Historical framing still matters because the head-to-head record offered no prior meetings, so there was no direct matchup evidence to anchor the price.[2][8] In situations like this, traders usually lean on surface form, recent workload and set-by-set resilience rather than rivalry history, and the available stats pointed in Hardt’s favour on all three counts.[1][2] Comparable pre-match pricing across tennis books was tightly clustered, with Hardt consistently installed as the shorter selection, which helps explain why the crowd has converged so sharply.[1][3]
The main catalyst to watch is whether the match is actually completed before the settlement window closes, because tennis markets can flip to 50-50 if a fixture is cancelled, tied or delayed beyond the permitted seven-day period, or if it starts but finishes via retirement rather than a normal result. Live score services showed the contest beginning on 20 June in Asunción, which reduces but does not remove settlement risk if the score feed later stalls or the match is abandoned.[4][5] For traders, the key dependency is the official completion status from the tournament or reliable live scoring rather than pre-match opinion, with the current leaning driven almost entirely by the pre-match odds and form data.[1][5]
Methodology
Political prediction markets differ structurally from sports betting: thinner liquidity, longer settlement windows, higher sensitivity to single news events.

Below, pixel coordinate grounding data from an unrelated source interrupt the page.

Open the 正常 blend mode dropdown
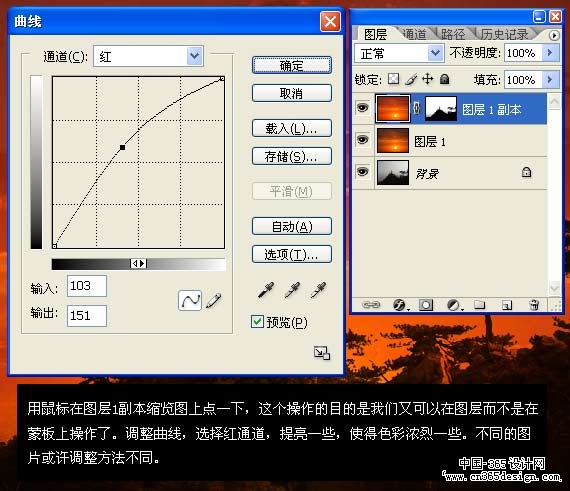The height and width of the screenshot is (491, 570). tap(399, 53)
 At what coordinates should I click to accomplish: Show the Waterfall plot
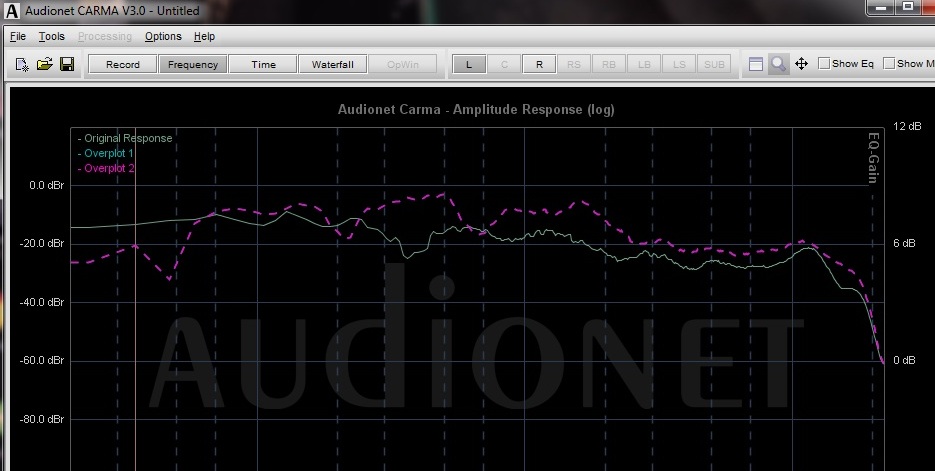pos(333,65)
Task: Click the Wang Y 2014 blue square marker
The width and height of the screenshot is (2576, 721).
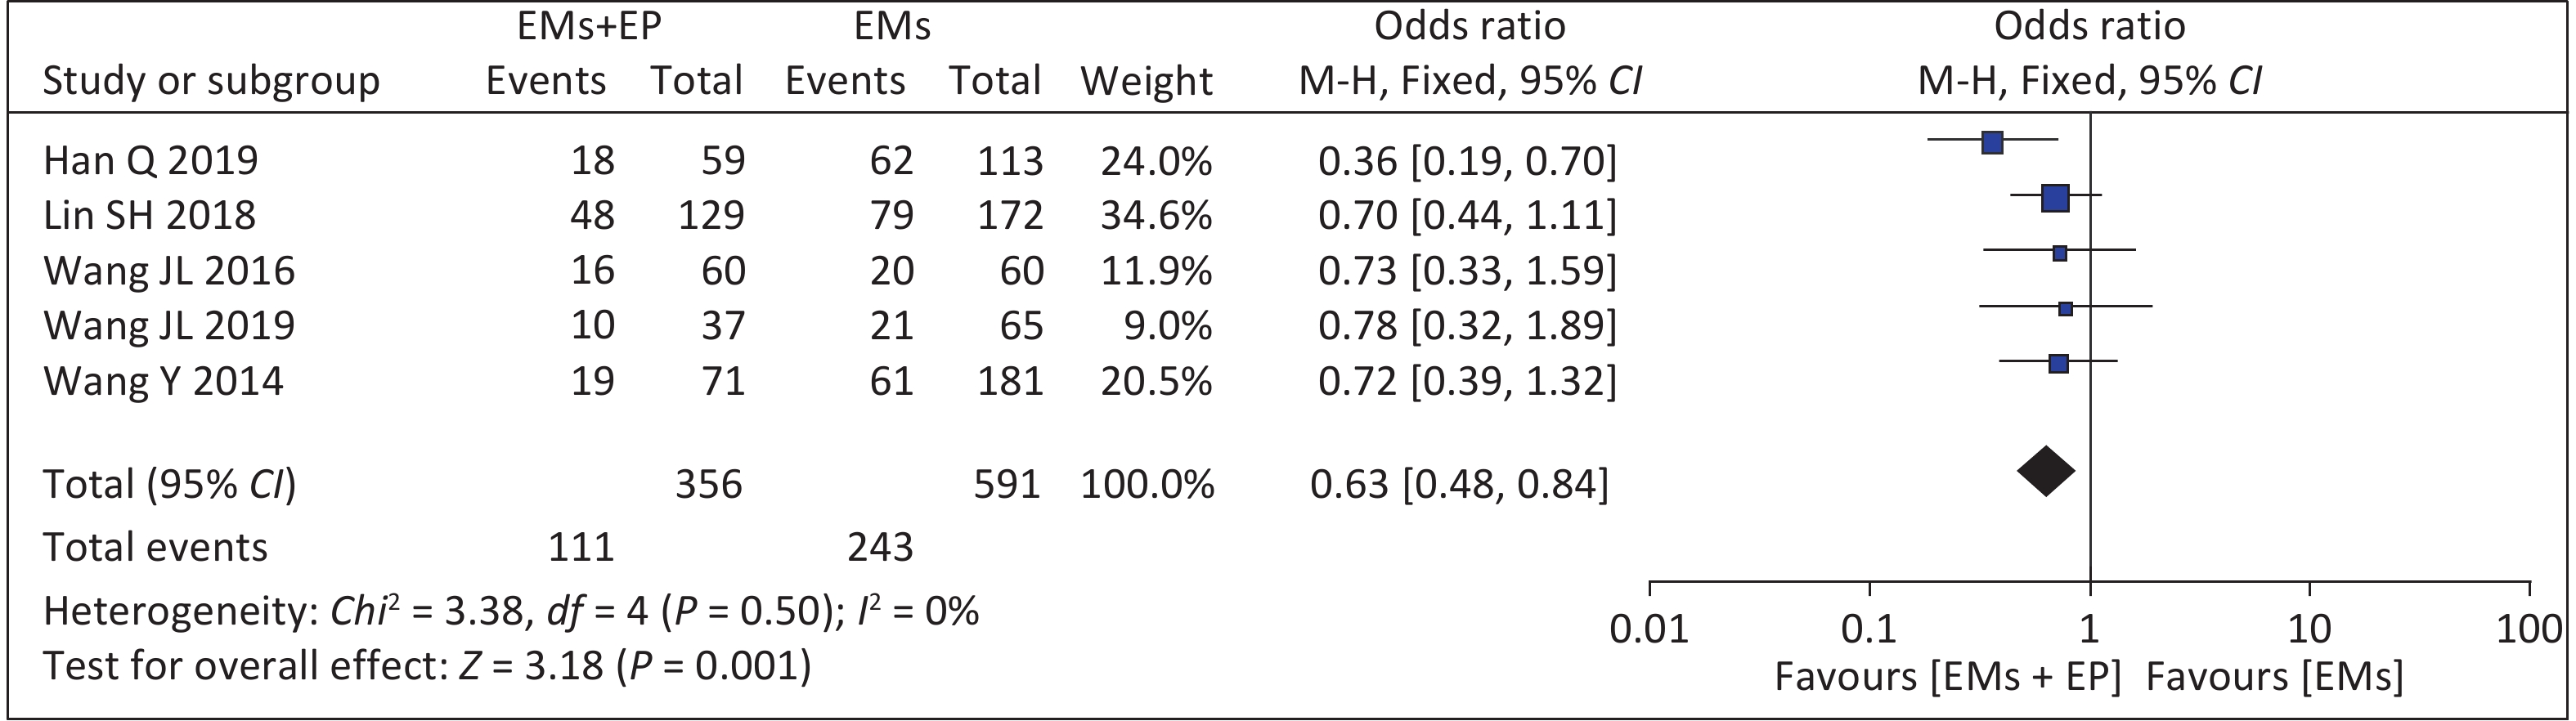Action: tap(2058, 364)
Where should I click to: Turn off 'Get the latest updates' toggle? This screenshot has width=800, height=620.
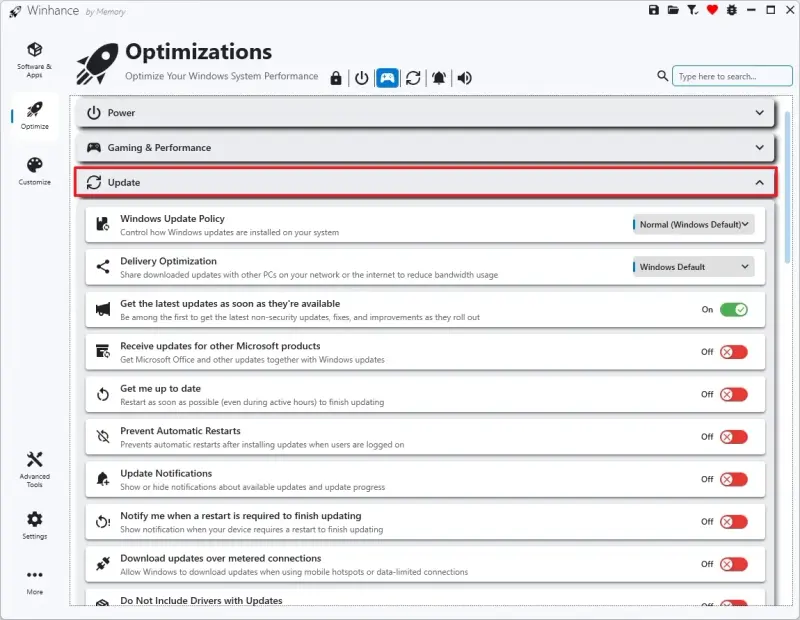tap(733, 310)
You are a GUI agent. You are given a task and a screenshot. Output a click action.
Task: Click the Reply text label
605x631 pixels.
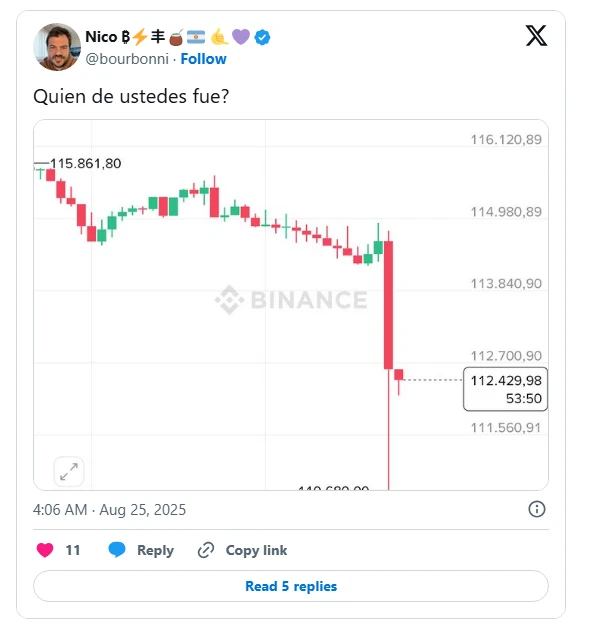click(155, 550)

This page shows the live Polymarket quote for Asuncion 2: Nick Hardt vs Juan Estevez plus platform attributes for the three reference venues, so you can see at a glance where the deepest market for this question sits.
Resolution & payout
Political markets typically settle on official candidate or agency confirmation. Polymarket uses UMA Optimistic Oracle: a proposer posts the outcome with a bond, the two-hour window opens, then the smart contract pays USDC.

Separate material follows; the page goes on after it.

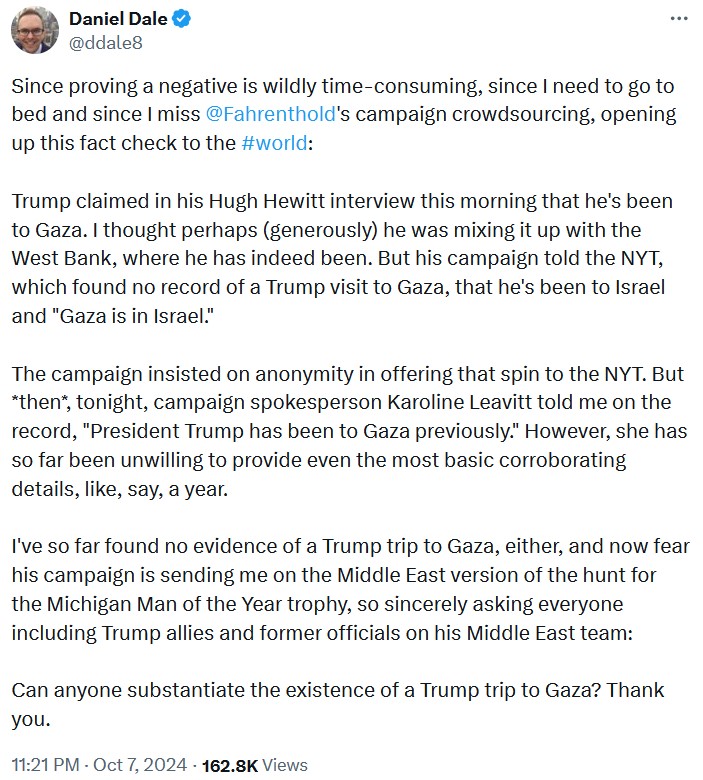
Task: Click the 11:21 PM timestamp
Action: (x=45, y=765)
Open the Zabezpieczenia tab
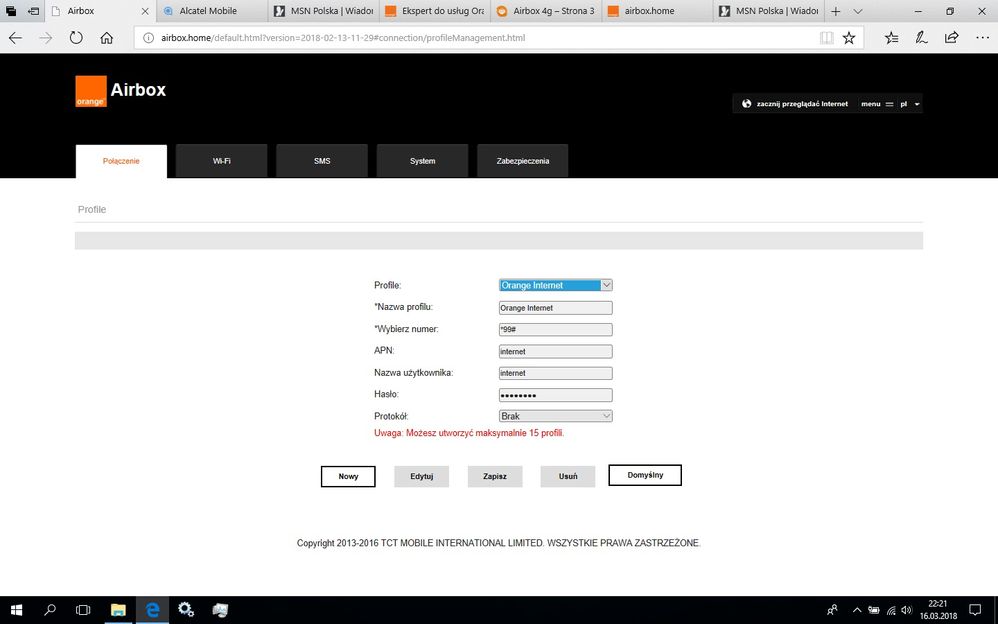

Kalshi settles USD via CFTC clearinghouse, with clearly defined resolution sources (e.g. AP race calls for elections). Betfair settles after the official outcome is registered with the league or agency. Manifold is play-money.
FAQ
- Where can I trade this market with the lowest fees?
- On Election Predictions UK, which mirrors the Polymarket order book at 0% fees. Kalshi charges up to 7% per trade; Betfair Exchange takes 2-5% commission on net winnings.
- How does resolution work?
- Through the UMA Optimistic Oracle on Polygon: a proposer submits the outcome, a two-hour challenge window opens, and USDC payouts settle automatically once the result is final.
- What's the difference between YES and NO shares?
- A YES share pays $1.00 if the event happens, $0 otherwise. A NO share pays $1.00 if the event doesn't happen. The market price between 0¢ and 100¢ is the implied probability.
- How fast are USDC deposits?
- Polygon credits deposits after 12 confirmations — usually under 30 seconds. Withdrawals follow the same path and land back in your wallet within minutes.
- Do I need to KYC for this market?
- Not under $1,500 of lifetime trading volume. Above that threshold, Election Predictions UK triggers a quick verification flow that finishes in minutes.
Trade Asuncion 2: Nick Hardt vs Juan Estevez on Election Predictions UK
Live order book, 0% fees, USDC settlement in seconds.